### EXTRAIT DU TEXTE
____

La Commune autonome de San Juan Copala fait connaître sa position sur ce qui s’est passé le 8 juin 2010 pour la Caravane « Bety Cariño et Jyri Jaakkola »

mercredi 9 juin 2010

Bulletin d’information, 8 juin 2010

Aux organisations sociales, civiles, politiques, universitaires, indigènes, solidaires
et sœurs qui constituent cette caravane appelée « Bety Cariño et Jyri Jaakkola »,
Aux médias nationaux et internationaux,
Aux organisations de défense des droits humains,
Aux organisations et collectifs internationaux solidaires,
À l’Autre Campagne,

Aujourd’hui 8 juin, la caravane humanitaire « Bety Cariño et Jyri Jaakkola » s’est vue dans l’obligation de ne pas entrer à San Juan Copala et de laisser les plus de trente tonnes de vivres et d’aide humanitaire qu’elle voulait y livrer parce que les gouvernements de l’État et de la Fédération, en complicité avec ce groupe de criminels qui maintiennent le siège paramilitaire autour de San Juan Copala, ont décidé de dresser un nouvel encerclement pour empêcher la mission d’atteindre son objectif.

Le gouvernement de l’État, au travers de sa police et de la ministre de la Justice locale, a tendu un nouveau siège « gouvernemental » pour protéger l’Ubisort et empêcher cette caravane d’entrer à San Juan Copala pour remettre l’eau et la nourriture qu’on a pu collecter ces dernières semaines ; le nouveau siège imposé à présent à Copala dispose de la présence ouverte et publique de policiers de l’État et de la Fédération qui, au lieu de garantir la sécurité de cette mission et d’être présents à La Sabana pour assurer la libre circulation et la non-agression, ont décidé de protéger les assassins en alléguant que « les conditions n’étaient pas réunies », qu’« on avait entendu des coups de feu », et dans le cas de la ministre de la Justice qu’il « fallait parler avec l’Ubisort et les inviter à la caravane », et que seulement ainsi pouvait être garanti le passage vers San Juan.

____

### TÂCHES À RÉALISER
a) Répondez à ces questions sur le bulletin consacré à la caravane :
(i) Quelle quantité de vivres et d'aide humanitaire la caravane a-t-elle dû laisser ?
(ii) Où, selon le bulletin, les policiers auraient-ils dû être présents pour assurer la libre circulation ?
(iii) Avec qui la ministre de la Justice disait-elle qu'il fallait parler ?
b) Poursuivez le bulletin sur la caravane « Bety Cariño et Jyri Jaakkola » en reprenant après sa dernière phrase.
Le matériel qui suit n'a aucun lien avec le bulletin.

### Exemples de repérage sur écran
____

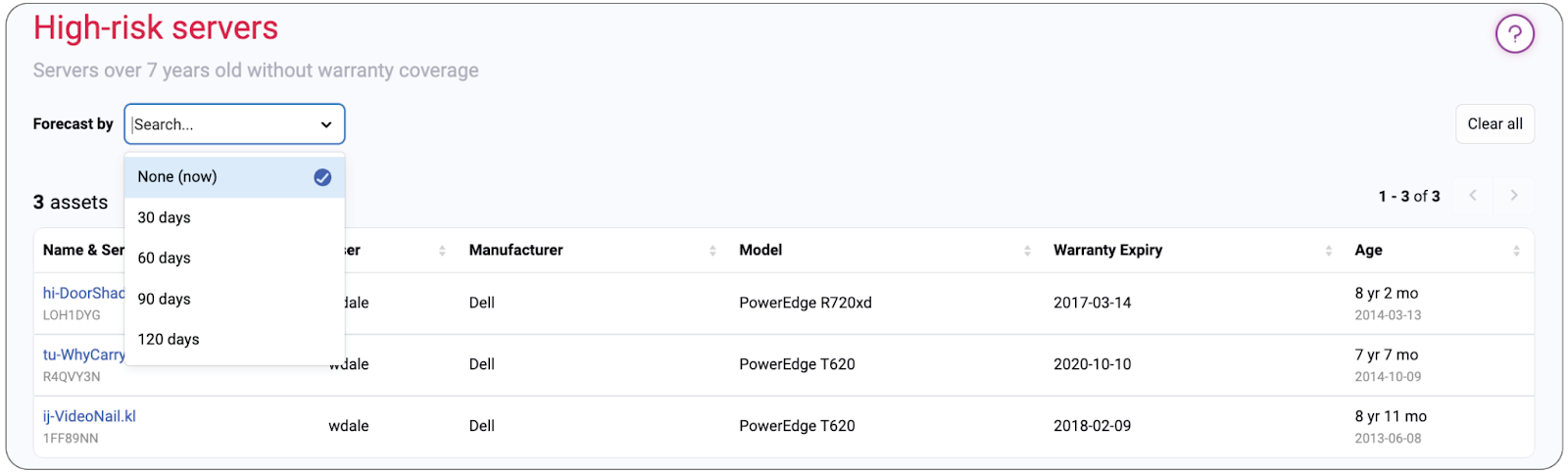Open the ij-VideoNail.kl server link
Screen dimensions: 1568x473
(x=89, y=416)
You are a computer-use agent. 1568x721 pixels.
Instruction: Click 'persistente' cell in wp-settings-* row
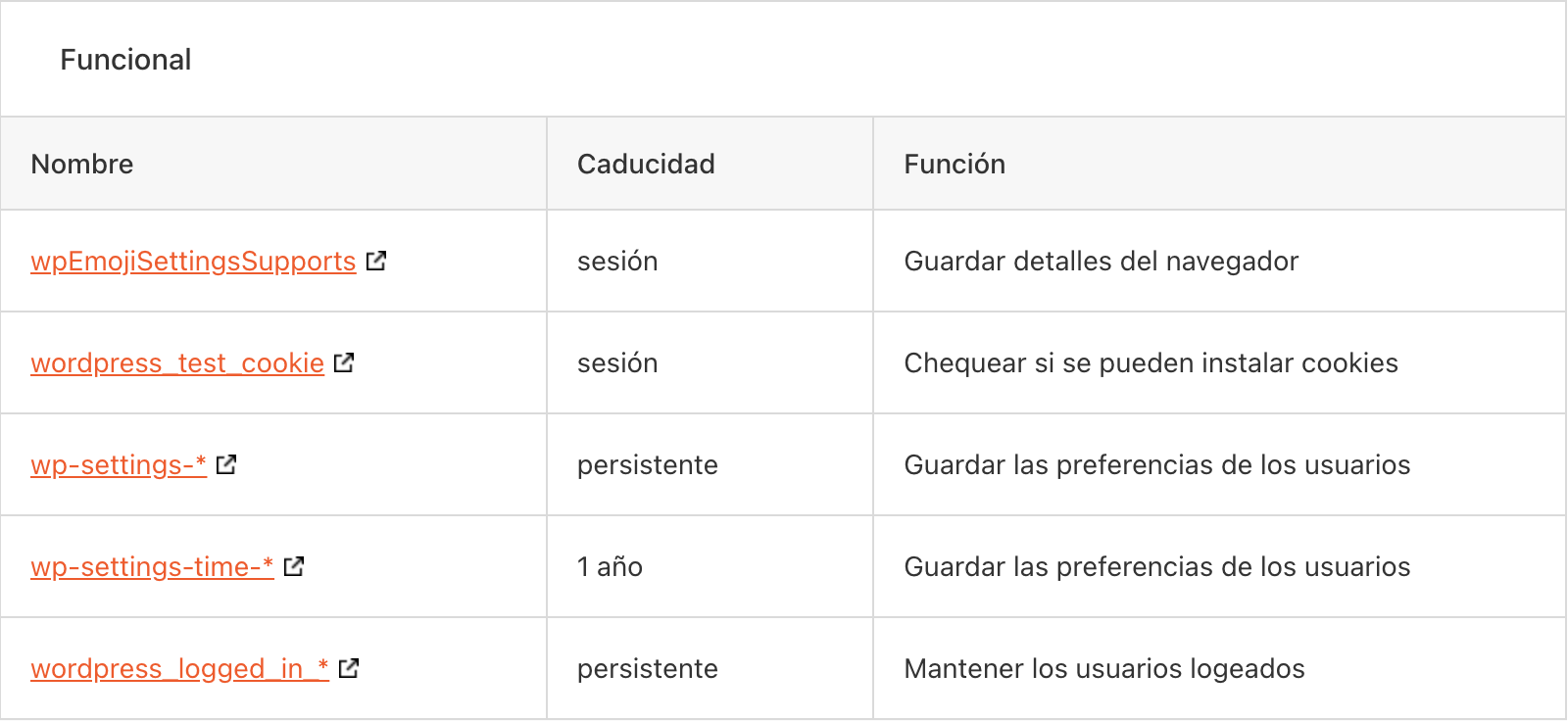click(x=710, y=465)
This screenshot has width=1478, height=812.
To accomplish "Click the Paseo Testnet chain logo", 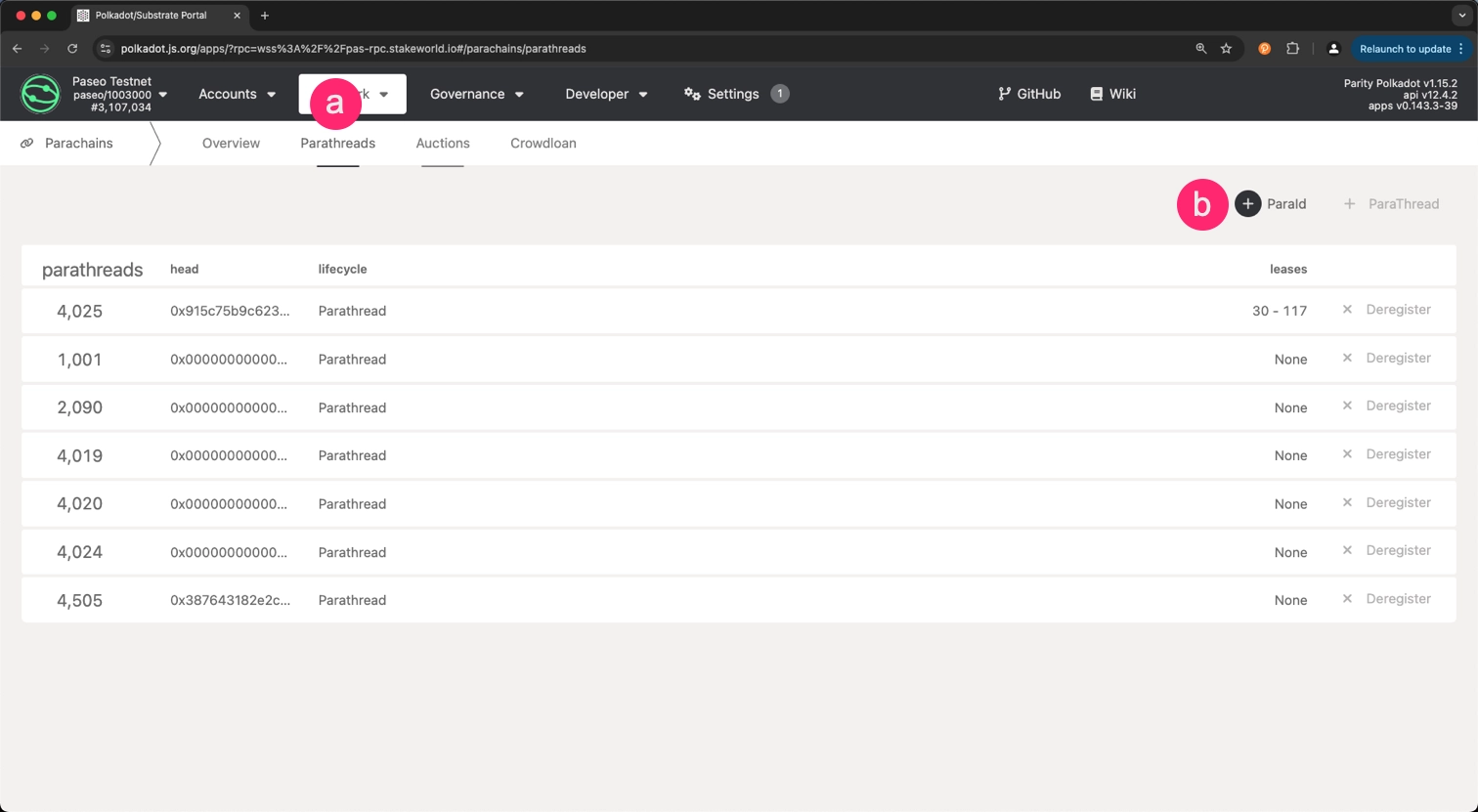I will (x=40, y=94).
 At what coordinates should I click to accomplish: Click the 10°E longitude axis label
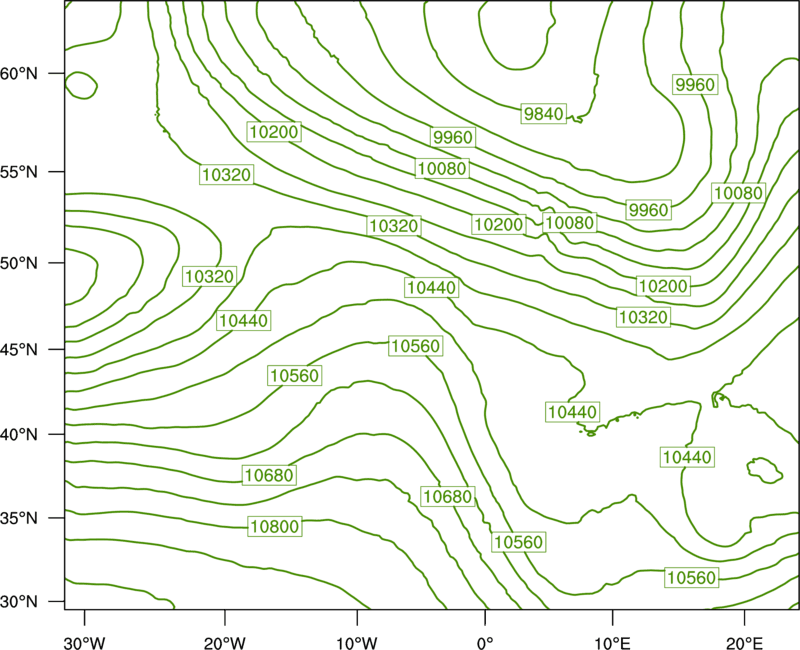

____

### RÉPONSES PAR TÂCHE
a)
(i) Plus de trente tonnes.
(ii) À La Sabana.
(iii) Avec l'Ubisort.

b)
Selon l’information interne de nos communautés que nous avons eue le long du trajet, un groupe nombreux de femmes et d’enfants de la communauté de La Sabana, membres ou sympathisantes de l’Ubisort, était en train de bloquer la route qui descend vers San Juan Copala, avec la claire intention de provoquer une agression de la part de la caravane ou de certains de ses membres ; après ce barrage de femmes et d’enfants se trouvait un autre barrage de roches de grande taille gardées par des hommes armés, peut-être les mêmes hommes armés qui ont assassiné nos compañeros Bety Cariño et Jyri Jaakkola, et à cause desquels on a tenté aujourd’hui de briser l’encerclement paramilitaire.

La décision de la coordination de la Caravane, composée de compañeros qui font partie des autorités de notre Commune autonome, a été d’avancer un peu plus loin que la communauté d’Agua Fría Copala, et d’analyser les conditions de sécurité à partir de là, car depuis Juxtlahuaca la police de l’État et la ministre de la Justice locale nous avaient fait savoir qu’elles déclinaient toute responsabilité s’il se passait quelque chose, et que ce serait de la responsabilité de la Caravane et de ceux qui y appelaient.

Nous avions pensé que la présence de la police fédérale visait à garantir notre sécurité, mais ce n’a pas été le cas, ils étaient là pour nous dissuader d’entrer à San Juan et pour nous dire qu’ils avaient entendu des coups de feu et que le mieux était de ne pas y entrer.

Ces coups de feu qu’ont entendus les policiers fédéraux, ce sont ceux qu’on entend quotidiennement et toute la journée à San Juan Copala, ce sont les coups de feu qui dévastent la communauté, qui ont réussi à faire partir des familles entières, et qui ont dissuadé d’y entrer les médecins, les instituteurs et les vendeurs de produits divers, imposant un état de siège par la voie des armes et de la violence.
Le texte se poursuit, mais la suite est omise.